When the days grow longer, the temperatures start to rise and you start getting restless, then you know that the new field season is just around the corner and the first trip has just taken place at the Bluff. Those of you who have frequented this blog for any amount of time will know that I have posted about this quarry on a regular basis but, if you are new here, simply type in “Bluff” into the search bar for multiple posts to look at.
The weather for this particular trip appeared to be spot on – a bright sunny day was forecast, a stiff breeze coming in from the north and it would be cold. There had been some significant rainfall in the week leading up to the trip and, again, this seemed to be perfect. There was enough moisture to get the clays and sandstones wet but there had been around 72 hours of dry weather to ensure it was reasonably firm underfoot.
However, the fact remained that this quarry had not been excavated since 2008 when the brickworks was put into mothballs just as the worldwide recession had well and truly taken hold. Every year since then, prospecting has got increasingly more difficult and now it is ultra-tough. The problem with the clay, as I have mentioned before, is that successive years of snow, ice and rain have combined to form a hard crust on the surface of the clay and very little now crops out. Without scraping every year, the problem only gets worse.
Having said all that, you have to keep the faith and keep trying. I’ve said it before and I’ll say it again – this quarry will almost certainly throw up significant dinosaur material in the future. The Bluff is a beguiling place once you get to know it and it is still an important site and certainly one of the last quarries in the country which is still accessible and one of less than a handful that crops out the remains of dinosaurs.
Arriving at the quarry, the first thing that struck me was the depth of the water in the bottom of the quarry and I was sure it had not been higher. The other thing of note was that the north east banks were displaying a green hue to them as mosses, weeds and other plants have started to get a foothold – another consequence of quarry inactivity. A good number of fellow workers had arrived and soon everyone was diligently prospecting.
One large group worked on the north east bank, excavating near the top of the quarry whilst a couple of smaller groups worked on the south eastern bank at the same level. Others ranged far and wide in an effort to find anything that may be exposed on the surface. Suffice to say it was yet another day of frustration for the majority of those concerned and I especially felt sorry for those who had put in a not insignificant amount of work into the excavations.
Strangely, for all those efforts, only a nice sacral vertebra was recovered and this was found quite early on and was weathering out on the surface. Subsequent excavation around the vertebra revealed nothing. A scrappy piece of rib was also recovered but there was nothing else of consequence found. And, perhaps for the first time in all my years visiting the site, not a single tooth was found.
Other material recovered included some fish scales, vertebrae and a small (20mm) jet black but beautifully marked and as yet unidentified bone that is incredibly thin.

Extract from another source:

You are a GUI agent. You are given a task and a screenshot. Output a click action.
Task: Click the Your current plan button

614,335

The general consensus was that it most likely came from a fish. Towards the end of the day some insect remains were uncovered from the same level where some dinosaur footprints were removed a few years ago. The traces of insect wings are well preserved and are exceptionally beautiful.

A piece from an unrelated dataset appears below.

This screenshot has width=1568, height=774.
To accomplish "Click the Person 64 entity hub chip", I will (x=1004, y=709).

In summary, the trip was well attended but conditions were poor. We all hope that sooner, rather than later, the brick works reopens and the quarry will be excavated again and that the many fine specimens that are undoubtedly there will one day be recovered.
It is very obvious to many people that gaining access to quarries is getting incredibly difficult now. Not only have so many quarries been closed over the last four years but those that remain have so many health and safety pressures placed on them that it is far easier for the quarry owners to deny access to both palaeontologists and geologists than deal with the aggravation that accompanies letting the public into their sites.
Having said that, there are still a number of quarries that permit entry and these are well worth searching out. Of course if, like me, you are primarily interested in Mesozoic vertebrate fossils, then you opportunities are extremely limited and you tend to be restricted to the coastal locations both on the mainland and the Isle of Wight but these are so heavily scoured these days that you would be incredibly lucky to find anything of note.
Some glacial quarries appear to be the best option these days and these quite often give the chance of finding some decent Pleistocene mammal material and, on occasion, some derived Jurassic and Cretaceous fossils. And, depending on the location of such a quarry, they sometimes break through to much older strata below the sands and gravels giving you a chance of something different. However, it continues to get even harder to gain any access at all these days and I fear it will only get worse.